(Stored data)
•••

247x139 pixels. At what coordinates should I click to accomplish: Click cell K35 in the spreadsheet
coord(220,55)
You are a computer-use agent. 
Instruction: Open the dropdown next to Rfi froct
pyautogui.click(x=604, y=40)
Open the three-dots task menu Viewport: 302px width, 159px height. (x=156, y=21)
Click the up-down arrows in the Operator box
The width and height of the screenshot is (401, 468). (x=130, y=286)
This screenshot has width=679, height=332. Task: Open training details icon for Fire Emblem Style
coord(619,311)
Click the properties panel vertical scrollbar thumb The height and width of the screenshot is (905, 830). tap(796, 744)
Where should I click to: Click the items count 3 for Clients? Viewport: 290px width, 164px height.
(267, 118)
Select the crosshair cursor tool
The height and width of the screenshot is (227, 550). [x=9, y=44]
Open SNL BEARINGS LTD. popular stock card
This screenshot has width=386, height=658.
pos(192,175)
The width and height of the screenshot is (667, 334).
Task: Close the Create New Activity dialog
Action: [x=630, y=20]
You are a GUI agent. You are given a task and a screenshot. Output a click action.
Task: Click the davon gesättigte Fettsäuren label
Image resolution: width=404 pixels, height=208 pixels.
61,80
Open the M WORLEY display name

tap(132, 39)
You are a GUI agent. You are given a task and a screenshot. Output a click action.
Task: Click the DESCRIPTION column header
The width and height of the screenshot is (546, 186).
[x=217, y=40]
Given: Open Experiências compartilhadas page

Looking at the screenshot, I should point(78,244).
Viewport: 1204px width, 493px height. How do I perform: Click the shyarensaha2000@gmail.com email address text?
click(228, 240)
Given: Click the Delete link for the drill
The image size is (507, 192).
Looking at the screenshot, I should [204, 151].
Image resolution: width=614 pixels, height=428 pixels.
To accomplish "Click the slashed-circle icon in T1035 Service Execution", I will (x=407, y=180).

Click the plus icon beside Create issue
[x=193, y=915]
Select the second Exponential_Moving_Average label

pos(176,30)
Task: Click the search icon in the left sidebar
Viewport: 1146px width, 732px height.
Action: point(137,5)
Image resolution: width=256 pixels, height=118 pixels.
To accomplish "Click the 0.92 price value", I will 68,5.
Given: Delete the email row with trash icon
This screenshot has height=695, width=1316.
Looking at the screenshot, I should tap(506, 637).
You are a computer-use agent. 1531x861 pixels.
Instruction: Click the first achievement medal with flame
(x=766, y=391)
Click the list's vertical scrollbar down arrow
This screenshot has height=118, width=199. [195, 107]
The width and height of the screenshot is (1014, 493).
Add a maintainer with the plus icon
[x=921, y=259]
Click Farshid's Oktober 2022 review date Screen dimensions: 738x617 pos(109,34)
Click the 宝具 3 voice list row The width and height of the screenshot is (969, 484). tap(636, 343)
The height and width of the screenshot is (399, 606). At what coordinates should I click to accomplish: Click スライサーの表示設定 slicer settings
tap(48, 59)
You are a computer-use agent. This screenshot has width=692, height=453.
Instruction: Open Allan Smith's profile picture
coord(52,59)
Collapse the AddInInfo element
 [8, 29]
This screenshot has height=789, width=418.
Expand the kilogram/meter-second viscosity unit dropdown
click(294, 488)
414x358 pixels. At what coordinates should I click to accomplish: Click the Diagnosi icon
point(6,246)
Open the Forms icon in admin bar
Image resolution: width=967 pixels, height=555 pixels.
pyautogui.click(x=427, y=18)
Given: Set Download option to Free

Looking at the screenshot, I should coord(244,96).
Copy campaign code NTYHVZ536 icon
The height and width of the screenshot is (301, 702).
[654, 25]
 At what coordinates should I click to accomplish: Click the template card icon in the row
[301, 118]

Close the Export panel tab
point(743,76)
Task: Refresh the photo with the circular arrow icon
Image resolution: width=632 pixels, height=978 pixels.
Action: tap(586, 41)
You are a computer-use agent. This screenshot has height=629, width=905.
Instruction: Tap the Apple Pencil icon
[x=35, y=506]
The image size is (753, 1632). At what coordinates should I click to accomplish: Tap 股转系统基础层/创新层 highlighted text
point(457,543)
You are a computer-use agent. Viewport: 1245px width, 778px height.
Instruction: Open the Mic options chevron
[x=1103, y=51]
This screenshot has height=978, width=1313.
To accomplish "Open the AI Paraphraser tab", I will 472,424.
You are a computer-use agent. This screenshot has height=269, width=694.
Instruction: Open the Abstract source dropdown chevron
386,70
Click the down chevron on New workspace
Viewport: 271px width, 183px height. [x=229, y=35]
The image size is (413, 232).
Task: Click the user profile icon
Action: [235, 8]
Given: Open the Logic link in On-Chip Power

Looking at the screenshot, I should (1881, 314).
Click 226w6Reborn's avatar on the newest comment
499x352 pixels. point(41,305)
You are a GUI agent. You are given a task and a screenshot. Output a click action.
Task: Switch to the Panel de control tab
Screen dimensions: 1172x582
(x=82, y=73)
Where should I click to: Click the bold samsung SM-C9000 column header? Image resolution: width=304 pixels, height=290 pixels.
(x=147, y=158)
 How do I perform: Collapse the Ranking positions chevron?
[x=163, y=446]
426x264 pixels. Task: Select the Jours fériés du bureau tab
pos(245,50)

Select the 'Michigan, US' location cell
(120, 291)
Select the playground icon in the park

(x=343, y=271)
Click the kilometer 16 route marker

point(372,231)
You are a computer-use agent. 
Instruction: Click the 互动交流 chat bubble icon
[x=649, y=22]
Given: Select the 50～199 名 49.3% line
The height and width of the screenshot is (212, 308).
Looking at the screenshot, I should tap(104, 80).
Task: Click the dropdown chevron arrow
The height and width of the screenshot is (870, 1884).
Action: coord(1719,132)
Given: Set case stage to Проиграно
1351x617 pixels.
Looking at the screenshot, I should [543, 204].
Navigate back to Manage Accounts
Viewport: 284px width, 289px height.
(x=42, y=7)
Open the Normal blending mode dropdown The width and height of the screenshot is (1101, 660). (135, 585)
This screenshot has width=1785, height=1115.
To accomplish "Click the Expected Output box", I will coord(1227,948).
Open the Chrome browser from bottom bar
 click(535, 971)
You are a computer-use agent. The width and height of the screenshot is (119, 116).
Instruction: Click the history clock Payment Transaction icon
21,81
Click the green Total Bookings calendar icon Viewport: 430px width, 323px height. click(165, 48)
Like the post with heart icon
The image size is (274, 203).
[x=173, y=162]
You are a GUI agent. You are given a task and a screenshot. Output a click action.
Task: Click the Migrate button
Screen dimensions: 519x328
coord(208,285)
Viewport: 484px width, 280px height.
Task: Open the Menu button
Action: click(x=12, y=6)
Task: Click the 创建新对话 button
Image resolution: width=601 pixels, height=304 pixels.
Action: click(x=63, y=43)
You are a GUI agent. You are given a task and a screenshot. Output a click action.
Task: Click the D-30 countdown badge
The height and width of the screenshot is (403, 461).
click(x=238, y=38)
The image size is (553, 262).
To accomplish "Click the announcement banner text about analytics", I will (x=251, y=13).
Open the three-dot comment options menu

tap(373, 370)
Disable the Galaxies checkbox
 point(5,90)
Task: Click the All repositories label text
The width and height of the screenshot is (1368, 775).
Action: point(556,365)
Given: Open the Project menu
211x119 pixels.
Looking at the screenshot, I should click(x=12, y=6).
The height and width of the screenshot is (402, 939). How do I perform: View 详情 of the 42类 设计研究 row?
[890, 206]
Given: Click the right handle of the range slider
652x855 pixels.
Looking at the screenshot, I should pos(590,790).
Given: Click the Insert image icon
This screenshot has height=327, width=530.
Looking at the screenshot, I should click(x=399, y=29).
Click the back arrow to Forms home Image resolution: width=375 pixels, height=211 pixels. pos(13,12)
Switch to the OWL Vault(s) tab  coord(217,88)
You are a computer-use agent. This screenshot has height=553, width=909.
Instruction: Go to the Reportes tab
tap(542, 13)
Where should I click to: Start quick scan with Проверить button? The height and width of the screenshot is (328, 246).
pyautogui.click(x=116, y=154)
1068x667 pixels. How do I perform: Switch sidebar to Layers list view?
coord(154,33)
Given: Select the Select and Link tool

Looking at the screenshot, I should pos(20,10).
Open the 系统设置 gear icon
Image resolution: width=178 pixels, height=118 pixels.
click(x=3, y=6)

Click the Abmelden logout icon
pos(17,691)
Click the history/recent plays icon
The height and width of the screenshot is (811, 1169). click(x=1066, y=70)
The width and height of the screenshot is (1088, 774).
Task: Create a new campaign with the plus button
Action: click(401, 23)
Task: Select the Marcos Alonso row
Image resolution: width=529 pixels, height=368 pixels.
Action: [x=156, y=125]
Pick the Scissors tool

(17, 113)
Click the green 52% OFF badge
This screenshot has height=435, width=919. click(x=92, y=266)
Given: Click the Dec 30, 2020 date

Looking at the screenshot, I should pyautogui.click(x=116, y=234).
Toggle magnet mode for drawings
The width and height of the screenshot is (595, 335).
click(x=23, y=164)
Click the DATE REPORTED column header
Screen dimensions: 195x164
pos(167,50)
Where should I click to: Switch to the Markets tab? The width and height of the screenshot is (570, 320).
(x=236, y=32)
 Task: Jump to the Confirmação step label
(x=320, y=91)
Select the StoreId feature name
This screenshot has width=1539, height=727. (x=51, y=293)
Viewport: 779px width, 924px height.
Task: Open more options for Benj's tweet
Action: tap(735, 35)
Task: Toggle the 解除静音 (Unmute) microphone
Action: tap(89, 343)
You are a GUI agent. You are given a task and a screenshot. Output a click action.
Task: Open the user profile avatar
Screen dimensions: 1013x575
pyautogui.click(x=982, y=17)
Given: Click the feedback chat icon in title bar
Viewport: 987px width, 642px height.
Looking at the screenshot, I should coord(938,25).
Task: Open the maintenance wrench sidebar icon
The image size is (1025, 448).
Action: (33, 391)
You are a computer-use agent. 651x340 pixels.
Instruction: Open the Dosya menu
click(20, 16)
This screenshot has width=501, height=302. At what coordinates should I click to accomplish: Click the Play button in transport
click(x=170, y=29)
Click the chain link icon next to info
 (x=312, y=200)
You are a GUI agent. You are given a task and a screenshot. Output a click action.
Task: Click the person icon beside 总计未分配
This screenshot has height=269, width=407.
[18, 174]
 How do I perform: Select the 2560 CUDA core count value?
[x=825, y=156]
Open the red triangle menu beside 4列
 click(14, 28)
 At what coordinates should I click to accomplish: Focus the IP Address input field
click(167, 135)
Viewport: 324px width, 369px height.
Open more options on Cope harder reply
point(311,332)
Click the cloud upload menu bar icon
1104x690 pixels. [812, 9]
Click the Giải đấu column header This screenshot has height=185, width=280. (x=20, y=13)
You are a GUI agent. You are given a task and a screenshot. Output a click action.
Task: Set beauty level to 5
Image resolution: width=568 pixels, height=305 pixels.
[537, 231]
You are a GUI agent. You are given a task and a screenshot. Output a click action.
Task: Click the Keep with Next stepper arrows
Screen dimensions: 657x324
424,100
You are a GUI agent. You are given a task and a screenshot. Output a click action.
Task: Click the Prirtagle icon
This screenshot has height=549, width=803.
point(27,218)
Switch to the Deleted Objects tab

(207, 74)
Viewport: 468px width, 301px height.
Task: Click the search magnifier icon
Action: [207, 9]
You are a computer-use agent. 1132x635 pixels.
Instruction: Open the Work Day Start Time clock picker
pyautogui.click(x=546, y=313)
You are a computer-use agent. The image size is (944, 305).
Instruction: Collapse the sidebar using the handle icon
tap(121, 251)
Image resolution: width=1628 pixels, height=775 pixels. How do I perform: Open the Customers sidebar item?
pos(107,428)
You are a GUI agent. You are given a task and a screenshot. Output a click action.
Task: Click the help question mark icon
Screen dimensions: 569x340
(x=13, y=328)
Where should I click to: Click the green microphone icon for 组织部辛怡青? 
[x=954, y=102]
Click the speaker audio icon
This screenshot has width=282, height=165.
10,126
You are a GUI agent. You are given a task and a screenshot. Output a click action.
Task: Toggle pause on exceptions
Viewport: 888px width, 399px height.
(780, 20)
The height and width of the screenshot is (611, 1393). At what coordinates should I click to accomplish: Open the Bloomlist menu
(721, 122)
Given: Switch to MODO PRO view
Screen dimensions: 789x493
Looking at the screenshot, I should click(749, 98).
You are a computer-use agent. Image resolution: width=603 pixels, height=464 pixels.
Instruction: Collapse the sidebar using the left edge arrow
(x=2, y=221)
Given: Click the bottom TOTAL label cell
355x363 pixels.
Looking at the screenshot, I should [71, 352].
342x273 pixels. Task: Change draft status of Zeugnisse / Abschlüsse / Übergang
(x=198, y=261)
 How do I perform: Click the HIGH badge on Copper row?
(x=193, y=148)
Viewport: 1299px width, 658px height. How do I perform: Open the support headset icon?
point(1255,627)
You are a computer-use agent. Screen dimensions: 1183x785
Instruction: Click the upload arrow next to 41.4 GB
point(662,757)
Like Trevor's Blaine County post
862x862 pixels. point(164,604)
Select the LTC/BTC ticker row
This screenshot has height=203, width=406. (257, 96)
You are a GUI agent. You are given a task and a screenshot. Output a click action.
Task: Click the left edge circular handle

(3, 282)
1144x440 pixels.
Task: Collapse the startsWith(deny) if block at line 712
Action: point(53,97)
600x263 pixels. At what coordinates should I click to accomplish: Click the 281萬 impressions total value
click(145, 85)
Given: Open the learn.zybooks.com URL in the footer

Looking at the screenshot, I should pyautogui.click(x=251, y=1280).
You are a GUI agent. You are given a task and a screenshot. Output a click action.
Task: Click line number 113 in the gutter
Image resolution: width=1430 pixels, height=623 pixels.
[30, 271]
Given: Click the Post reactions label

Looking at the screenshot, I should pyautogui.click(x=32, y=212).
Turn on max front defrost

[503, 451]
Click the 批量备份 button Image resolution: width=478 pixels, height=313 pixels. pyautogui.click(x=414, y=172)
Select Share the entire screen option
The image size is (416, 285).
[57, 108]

•••

PROBLEM TO SOLVE:
Every line with "Forms" in it should be copied from the entries.

RESPONSE FOR THIS EXERCISE:
Open the Forms icon in admin bar
Click the back arrow to Forms home Image resolution: width=375 pixels, height=211 pixels. pos(13,12)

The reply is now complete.